As before all the scripts mentioned in this and the previous post can be downloaded from here.

To run the samples mentioned in this post I am using the following Hive table definition that points to the sample data provided with the service:

CREATE EXTERNAL TABLE IF NOT EXISTS HiveSampleTable (
    ClientId string,
    QueryTime string,
    Market string,
    DevicePlatform string,
    DeviceMake string,
    DeviceModel string,
    State string,
    Country string,
    QueryDwellTime double,
    SessionId bigint,
    SessionPageViewOrder bigint
)
ROW FORMAT DELIMITED FIELDS TERMINATED BY '\t'
LOCATION
'/hive/warehouse/hivesampletable';

The process for Hive submission is basically the same as for MapReduce jobs. However there is an additional requirement to preserve the Hive meta-data. Basically if you define Hive tables/views/etc., you want these to persist between cluster creations.

To achieve this you will need to create a customized cluster. Once you do this you can use Hive for your Elastic job submissions.

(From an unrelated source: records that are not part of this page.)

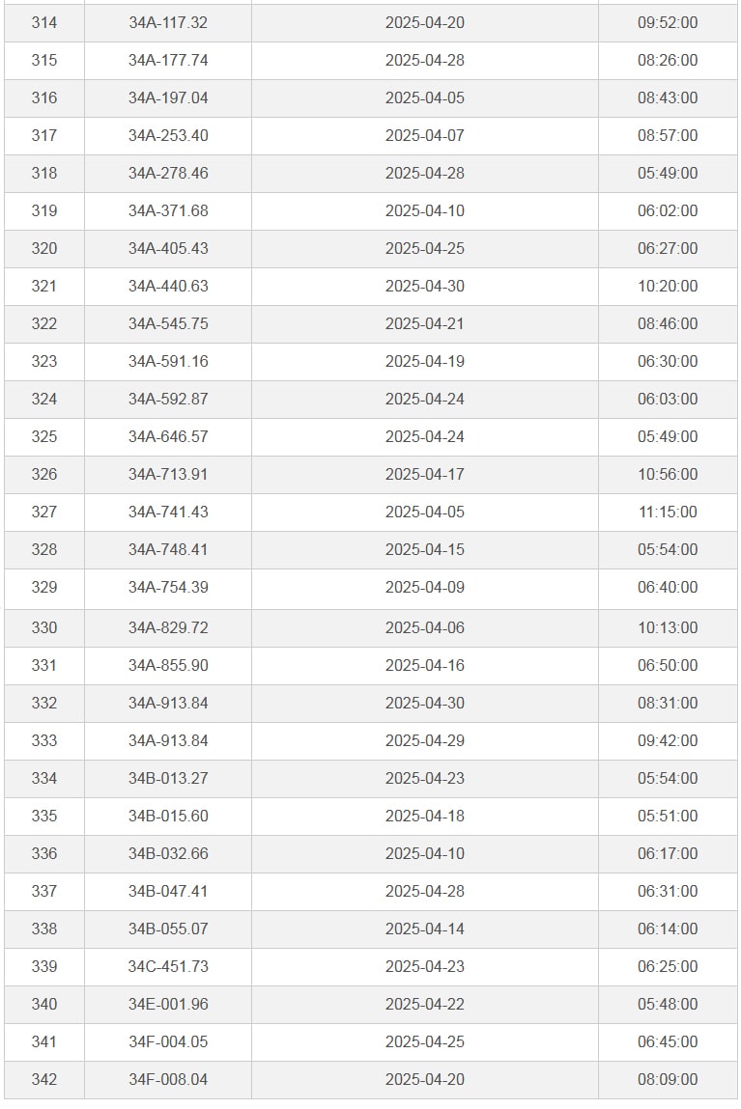Select date 2025-04-22 in row 340
The width and height of the screenshot is (741, 1109).
pos(425,1005)
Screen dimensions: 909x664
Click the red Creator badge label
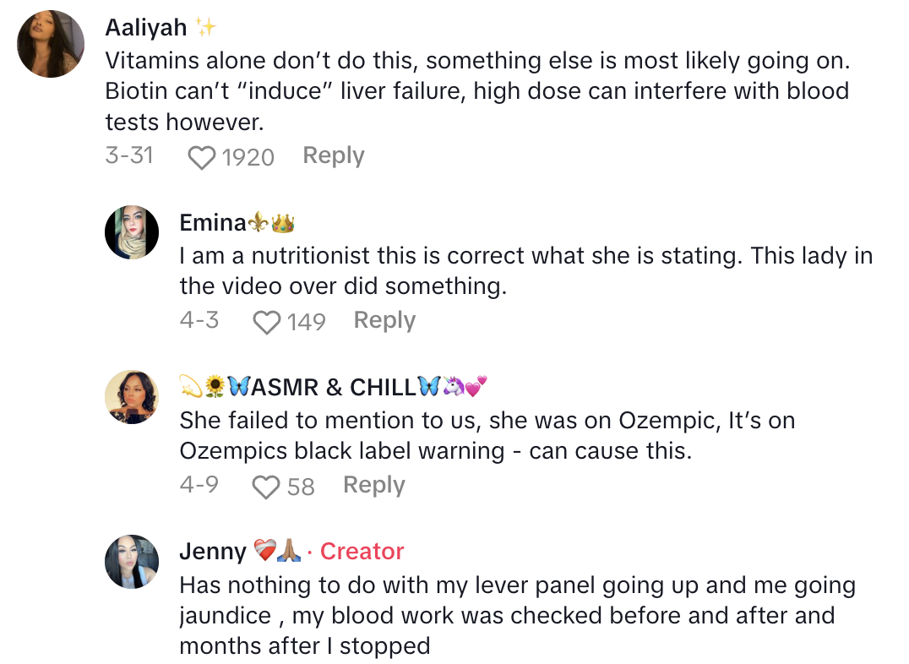pyautogui.click(x=362, y=552)
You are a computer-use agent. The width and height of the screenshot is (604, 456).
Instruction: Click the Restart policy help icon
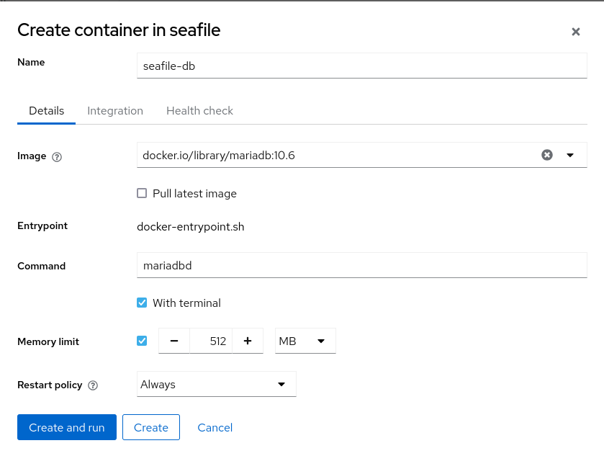(93, 385)
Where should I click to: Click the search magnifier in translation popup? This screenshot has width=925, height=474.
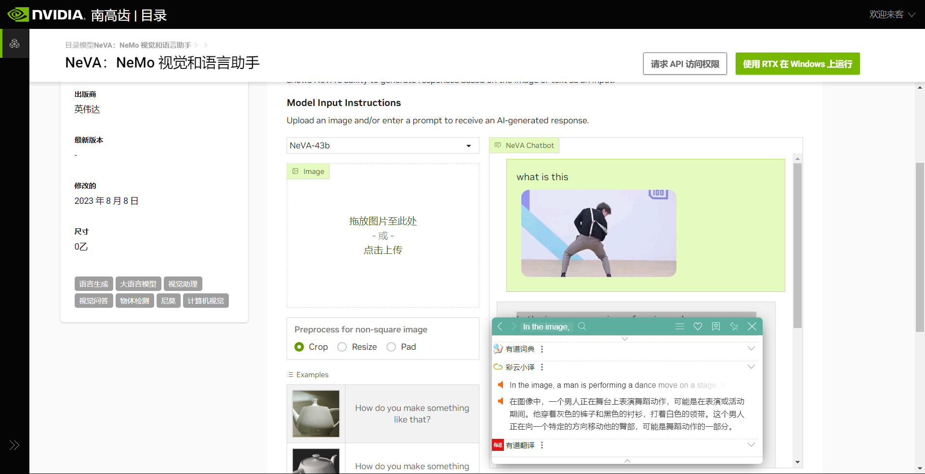582,327
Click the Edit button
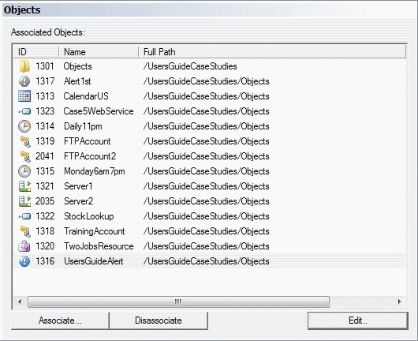This screenshot has height=341, width=418. point(358,320)
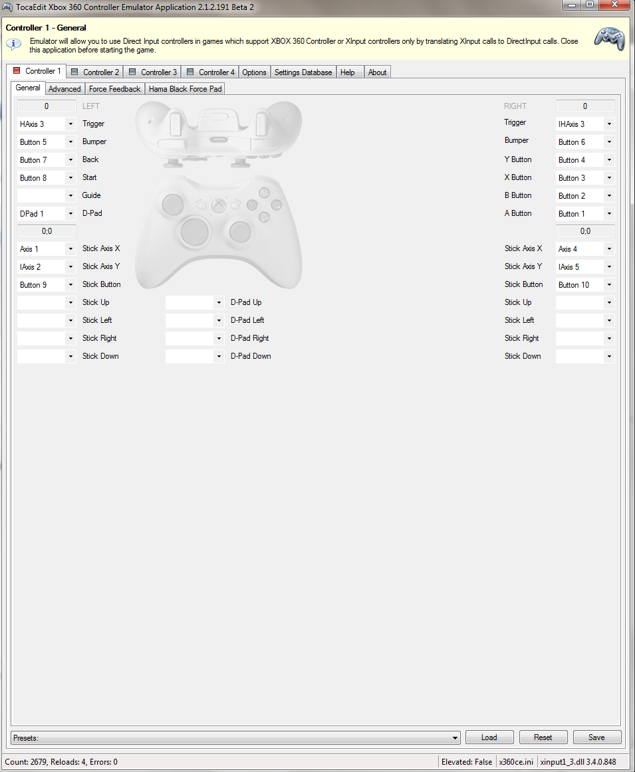This screenshot has width=635, height=772.
Task: Open the Advanced sub-tab
Action: pos(64,88)
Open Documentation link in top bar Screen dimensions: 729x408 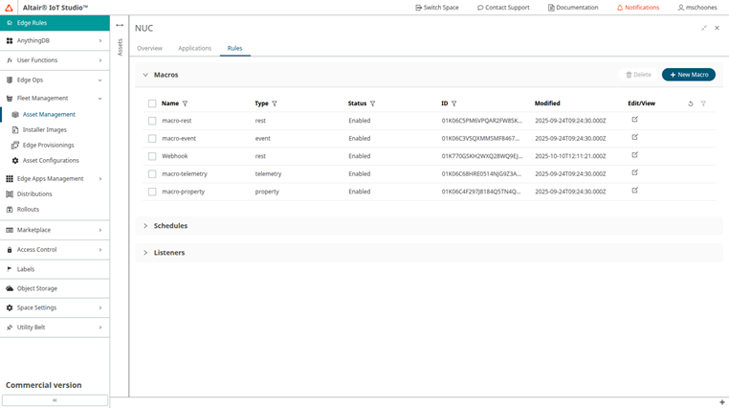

Provision Customized Cluster

You can also provision cluster and configure it to connect to more than one Azure Blob storage or custom Hive and Oozie meta-stores.

This advanced feature allows you to separate the lifetime of your data and metadata from the lifetime of the cluster. This not only includes job submission details but also allows one to retain Hive metadata, and hence table definitions, as long as Hive External tables are used.

Using the same principal of defining the italicized variables first, the first step is to get the subscription details and the storage key of the storage accounts you want to connect your cluster to, in this case 2 storage accounts:

$subid = Get-AzureSubscription -Current | %{ $_.SubscriptionId }
$cert = Get-AzureSubscription -Current | %{ $_.Certificate }

$key1 = Get-AzureStorageKey $myStoreAcct1 | %{ $_.Primary }
$key2 = Get-AzureStorageKey $myStoreAcct2 | %{ $_.Primary }

The next step is to create your custom SQL Azure Database and Server following this blog post or get credentials to the existing one.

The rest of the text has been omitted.